Dielectric comparison: Among air, mica, glass, and paper, identify the capacitor dielectric with the highest typical dielectric constant.

Difficulty: Easy

Correct Answer: glass

Explanation:


Introduction / Context:
Dielectric materials determine a capacitor’s capacitance for a given geometry. A higher dielectric constant (relative permittivity) allows more charge storage at the same voltage, enabling physically smaller capacitors for the same value.


Given Data / Assumptions:

  • Dielectrics listed: air, mica, glass, paper.
  • Compare typical relative permittivity ranges used in general-purpose capacitors.


Concept / Approach:
Relative permittivity (epsilon_r) indicates how much the dielectric increases capacitance compared to vacuum. Typical values: air ~ 1, paper ~ 2–3, mica ~ 5–7, many glasses ~ 5–10 (and specialized glasses even higher).


Step-by-Step Solution:
Identify approximate ranges: air ≈ 1paper ≈ 2–3mica ≈ 5–7glass ≈ 5–10 (or higher depending on composition)Highest among given standard choices is glass.

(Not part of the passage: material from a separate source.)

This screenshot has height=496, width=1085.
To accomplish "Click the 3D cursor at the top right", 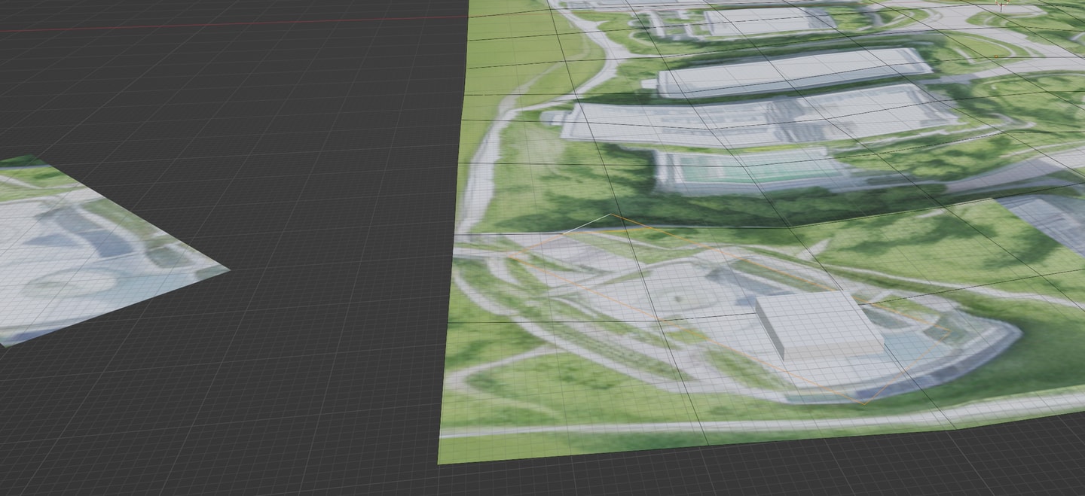I will pyautogui.click(x=1002, y=5).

Verification / Alternative check:
Reference component data sheets: general-purpose glass dielectrics often outpace mica and paper in epsilon_r, explaining compact high-value glass capacitors and feedthrough designs.


Why Other Options Are Wrong:

  • air: Lowest epsilon_r (~1), used mainly where minimal dielectric loading is desired.
  • mica: Stable and low-loss, but typical epsilon_r below common glasses.
  • paper: Lower epsilon_r than mica and glass.


Common Pitfalls:
Confusing dielectric constant with breakdown voltage or loss tangent. A higher dielectric constant does not automatically mean better for all applications; losses and stability also matter.